George W Bush - Defends secret monitoring programme
George W Bush - Defends secret monitoring programme

US President George W Bush has attacked The New York Times for revealing details of a covert federal government programme to monitor international financial transactions.

The newpaper reported that the US government had secretly monitored thousands of international banking transactions since the attacks on New York and Washington in 2001.

Mr Bush said his administration was right to track the finances of terrorists and said the disclosure of the programme was 'disgraceful'.

The newspaper said it had refused US government requests not to publish the story.

The US government searches involved millions of records held a Belgium-based international co-operative that serves as a clearing house for transactions.

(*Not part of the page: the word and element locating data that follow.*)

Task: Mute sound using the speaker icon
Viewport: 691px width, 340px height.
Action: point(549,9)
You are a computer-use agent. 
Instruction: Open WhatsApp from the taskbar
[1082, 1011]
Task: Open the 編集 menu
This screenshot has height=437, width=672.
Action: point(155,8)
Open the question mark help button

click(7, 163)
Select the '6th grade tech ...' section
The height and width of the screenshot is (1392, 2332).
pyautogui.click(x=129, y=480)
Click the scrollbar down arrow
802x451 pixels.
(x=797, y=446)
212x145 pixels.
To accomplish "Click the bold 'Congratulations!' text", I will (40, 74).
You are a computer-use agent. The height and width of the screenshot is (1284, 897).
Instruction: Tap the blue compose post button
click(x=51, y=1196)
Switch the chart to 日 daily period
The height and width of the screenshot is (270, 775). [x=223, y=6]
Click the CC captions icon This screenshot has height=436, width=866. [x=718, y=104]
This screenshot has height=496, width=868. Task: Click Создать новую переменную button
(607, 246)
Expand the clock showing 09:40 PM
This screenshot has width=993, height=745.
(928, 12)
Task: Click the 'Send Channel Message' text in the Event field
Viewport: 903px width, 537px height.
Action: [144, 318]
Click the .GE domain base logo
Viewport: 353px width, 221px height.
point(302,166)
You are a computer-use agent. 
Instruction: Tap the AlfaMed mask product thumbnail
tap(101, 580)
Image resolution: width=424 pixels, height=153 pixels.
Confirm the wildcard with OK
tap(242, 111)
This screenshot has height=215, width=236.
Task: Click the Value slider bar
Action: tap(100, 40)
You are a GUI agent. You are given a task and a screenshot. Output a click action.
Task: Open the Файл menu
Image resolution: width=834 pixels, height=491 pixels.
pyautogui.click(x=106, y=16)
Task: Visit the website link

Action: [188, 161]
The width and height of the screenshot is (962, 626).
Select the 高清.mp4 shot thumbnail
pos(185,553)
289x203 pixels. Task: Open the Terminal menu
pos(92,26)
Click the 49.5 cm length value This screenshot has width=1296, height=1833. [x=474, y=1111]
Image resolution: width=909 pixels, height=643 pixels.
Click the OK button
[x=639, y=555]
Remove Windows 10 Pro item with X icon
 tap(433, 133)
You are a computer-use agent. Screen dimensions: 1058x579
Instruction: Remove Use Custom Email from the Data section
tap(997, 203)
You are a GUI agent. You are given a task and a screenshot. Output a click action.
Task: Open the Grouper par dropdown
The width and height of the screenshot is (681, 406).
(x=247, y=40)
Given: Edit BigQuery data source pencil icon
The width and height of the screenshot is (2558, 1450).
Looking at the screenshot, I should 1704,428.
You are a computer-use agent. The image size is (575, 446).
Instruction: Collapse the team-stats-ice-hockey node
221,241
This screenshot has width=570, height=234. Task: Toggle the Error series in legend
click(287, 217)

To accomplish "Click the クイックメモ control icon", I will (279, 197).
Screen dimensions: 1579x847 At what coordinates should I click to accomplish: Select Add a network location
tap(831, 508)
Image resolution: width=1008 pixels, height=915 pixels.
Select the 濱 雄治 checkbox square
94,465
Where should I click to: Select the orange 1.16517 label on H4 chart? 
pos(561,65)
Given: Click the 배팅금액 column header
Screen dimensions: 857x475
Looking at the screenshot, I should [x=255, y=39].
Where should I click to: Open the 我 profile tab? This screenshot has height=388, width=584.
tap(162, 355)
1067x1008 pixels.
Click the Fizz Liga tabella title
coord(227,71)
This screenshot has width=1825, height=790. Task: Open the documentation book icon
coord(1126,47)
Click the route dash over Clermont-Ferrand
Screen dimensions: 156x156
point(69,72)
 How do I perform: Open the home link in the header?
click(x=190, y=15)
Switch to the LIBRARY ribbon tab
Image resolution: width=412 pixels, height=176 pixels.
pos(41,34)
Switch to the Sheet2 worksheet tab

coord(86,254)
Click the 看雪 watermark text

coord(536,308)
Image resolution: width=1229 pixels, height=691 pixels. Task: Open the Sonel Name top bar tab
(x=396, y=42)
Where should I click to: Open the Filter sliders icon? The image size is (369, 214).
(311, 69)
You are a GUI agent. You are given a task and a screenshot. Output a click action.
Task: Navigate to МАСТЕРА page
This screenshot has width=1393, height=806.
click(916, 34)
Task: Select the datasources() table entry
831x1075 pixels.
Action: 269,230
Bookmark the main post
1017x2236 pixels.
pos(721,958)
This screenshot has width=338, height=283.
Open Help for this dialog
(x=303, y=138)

The co-operative serves 7,800 financial institutions in more than  200 countries.

Its database has provided information about ties between suspected terrorists and groups financing them, and directly led to the capture of an al-Qaeda operative believed to have masterminded the 2002 Bali bombings.

Mr Bush claimed the publication of the New York Times report made it harder to win the 'war on terror'.

And Peter King, the Republican chairman of the House of Representatives said the New York Times was putting its 'arrogant, elitist, left-wing agenda before the interests of the American people'. Mr King was speaking on Fox News.

In December, the New York Times published a report saying that the US President had authorised the NSA to eavesdrop, without a warrant, on thousands of telephone calls made by US citizens.

That disclosure had also prompted charges that the paper was undermining US national security.